Experimental study to improve the performance of solar still desalination by hydrophobic condensation surface using cold plasma technology

Abstract

Improvement of solar still desalination performance has become the agenda of researchers in recent years to be able to make the most of the development of such systems in times of crisis and water scarcity. In the current experimental study, using two solar still desalination systems, the effect of cold plasma coat using Dielectric Barrier Discharge (DBD) on the condensation surface is investigated. To achieve this goal, two still solar systems are tested under the same climatic conditions to demonstrate the effects of the cold plasma coating on the condensation surface wettability and hydrophobicity. Additionally, influence of plasma layer on the internal condensing surface temperature and freshwater production rate is examined. Experimental results show that the contact angle between water droplets and glass cover after using plasma coating will increase, which increases the surface hydrophobicity.
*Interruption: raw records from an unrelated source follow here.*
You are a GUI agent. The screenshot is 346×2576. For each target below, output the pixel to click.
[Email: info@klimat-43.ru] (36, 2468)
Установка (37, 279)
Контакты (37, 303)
Results reveal that the amount of produced fresh water in the uncoated surface desalination system equivalent to 485 ml, while in the system with cold plasma, the maximum productivity with the maximum average solar radiation of 1000 W/m2 and the absorber wall temperature of 70.1 °C, and surface angle of 35° in the experiment day is about 610 mL. Additionally, calculations represent that the produced freshwater using plasma coating increases by 25.7% compared to the uncoated system. The quality of lab-prepared saltwater samples was analyzed before and after desalination, and the results comply with the World Health Organization guidelines for drinking water quality.